Report each line of the records where "will" occurs.

[[ Data shown open ]]

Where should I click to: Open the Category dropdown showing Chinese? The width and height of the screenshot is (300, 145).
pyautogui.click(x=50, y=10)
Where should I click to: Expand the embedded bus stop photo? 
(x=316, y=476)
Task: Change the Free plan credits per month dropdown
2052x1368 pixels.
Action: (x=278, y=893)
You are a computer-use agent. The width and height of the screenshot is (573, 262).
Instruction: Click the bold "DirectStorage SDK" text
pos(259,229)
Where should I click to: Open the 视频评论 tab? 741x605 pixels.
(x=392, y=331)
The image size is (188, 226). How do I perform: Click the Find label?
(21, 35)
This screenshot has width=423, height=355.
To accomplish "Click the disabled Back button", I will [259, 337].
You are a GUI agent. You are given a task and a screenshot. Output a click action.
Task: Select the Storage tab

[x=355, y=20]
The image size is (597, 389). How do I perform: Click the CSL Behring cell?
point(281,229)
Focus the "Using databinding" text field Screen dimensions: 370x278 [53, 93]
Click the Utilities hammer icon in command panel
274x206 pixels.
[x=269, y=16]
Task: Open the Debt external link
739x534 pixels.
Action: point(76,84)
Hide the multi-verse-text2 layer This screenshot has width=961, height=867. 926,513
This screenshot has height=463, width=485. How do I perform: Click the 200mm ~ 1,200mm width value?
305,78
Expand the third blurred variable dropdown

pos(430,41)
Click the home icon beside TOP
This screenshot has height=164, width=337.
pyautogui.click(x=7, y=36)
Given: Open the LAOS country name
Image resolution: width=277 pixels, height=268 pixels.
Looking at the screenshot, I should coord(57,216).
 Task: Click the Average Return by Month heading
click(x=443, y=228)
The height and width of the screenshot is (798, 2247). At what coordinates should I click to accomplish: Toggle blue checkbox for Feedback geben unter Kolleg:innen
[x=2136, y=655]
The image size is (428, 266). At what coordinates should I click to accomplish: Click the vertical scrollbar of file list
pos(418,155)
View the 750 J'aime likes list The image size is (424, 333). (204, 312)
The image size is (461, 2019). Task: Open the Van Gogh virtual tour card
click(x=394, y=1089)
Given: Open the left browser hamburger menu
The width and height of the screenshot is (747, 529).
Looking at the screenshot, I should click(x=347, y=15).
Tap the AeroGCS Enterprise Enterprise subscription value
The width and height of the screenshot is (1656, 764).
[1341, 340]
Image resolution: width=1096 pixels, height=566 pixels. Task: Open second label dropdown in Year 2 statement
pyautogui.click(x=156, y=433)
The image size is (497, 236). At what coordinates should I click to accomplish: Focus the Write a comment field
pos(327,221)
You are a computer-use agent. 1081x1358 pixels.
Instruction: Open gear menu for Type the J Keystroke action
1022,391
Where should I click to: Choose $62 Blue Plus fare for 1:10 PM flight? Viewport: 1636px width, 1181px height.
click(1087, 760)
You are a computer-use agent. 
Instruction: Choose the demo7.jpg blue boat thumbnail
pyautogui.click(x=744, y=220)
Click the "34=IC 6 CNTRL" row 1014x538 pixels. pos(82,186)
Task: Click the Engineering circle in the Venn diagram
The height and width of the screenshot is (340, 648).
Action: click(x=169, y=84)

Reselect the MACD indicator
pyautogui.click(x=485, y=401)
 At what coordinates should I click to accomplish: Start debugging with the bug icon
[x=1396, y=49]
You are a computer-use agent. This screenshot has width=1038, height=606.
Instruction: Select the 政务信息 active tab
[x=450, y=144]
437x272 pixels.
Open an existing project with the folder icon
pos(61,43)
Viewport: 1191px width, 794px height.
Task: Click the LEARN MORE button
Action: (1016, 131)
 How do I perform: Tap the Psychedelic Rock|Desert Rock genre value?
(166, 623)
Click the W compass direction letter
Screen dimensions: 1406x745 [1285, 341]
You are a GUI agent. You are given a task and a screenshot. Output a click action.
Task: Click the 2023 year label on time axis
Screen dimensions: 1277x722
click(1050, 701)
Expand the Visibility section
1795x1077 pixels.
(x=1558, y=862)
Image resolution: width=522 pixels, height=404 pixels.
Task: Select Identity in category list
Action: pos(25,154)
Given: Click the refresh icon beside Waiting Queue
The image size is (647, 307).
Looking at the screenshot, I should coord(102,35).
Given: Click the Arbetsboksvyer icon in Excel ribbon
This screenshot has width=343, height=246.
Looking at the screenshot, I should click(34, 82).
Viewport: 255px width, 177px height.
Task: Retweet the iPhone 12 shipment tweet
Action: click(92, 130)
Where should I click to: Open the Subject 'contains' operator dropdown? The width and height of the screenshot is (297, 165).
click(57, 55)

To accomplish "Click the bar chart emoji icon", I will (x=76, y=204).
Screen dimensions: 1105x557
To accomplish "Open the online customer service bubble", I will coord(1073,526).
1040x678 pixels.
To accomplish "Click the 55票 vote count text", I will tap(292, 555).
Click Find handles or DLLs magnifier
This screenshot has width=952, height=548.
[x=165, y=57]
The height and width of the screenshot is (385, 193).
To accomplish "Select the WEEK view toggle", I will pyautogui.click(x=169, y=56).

[[ Data shown closed ]]

Answer box
To accomplish "Click the disabled Back button", I will [259, 337].
To accomplish "Click the bar chart emoji icon", I will (x=76, y=204).
To accomplish "Open the online customer service bubble", I will coord(1073,526).
To accomplish "Click the 55票 vote count text", I will tap(292, 555).
To accomplish "Select the WEEK view toggle", I will pyautogui.click(x=169, y=56).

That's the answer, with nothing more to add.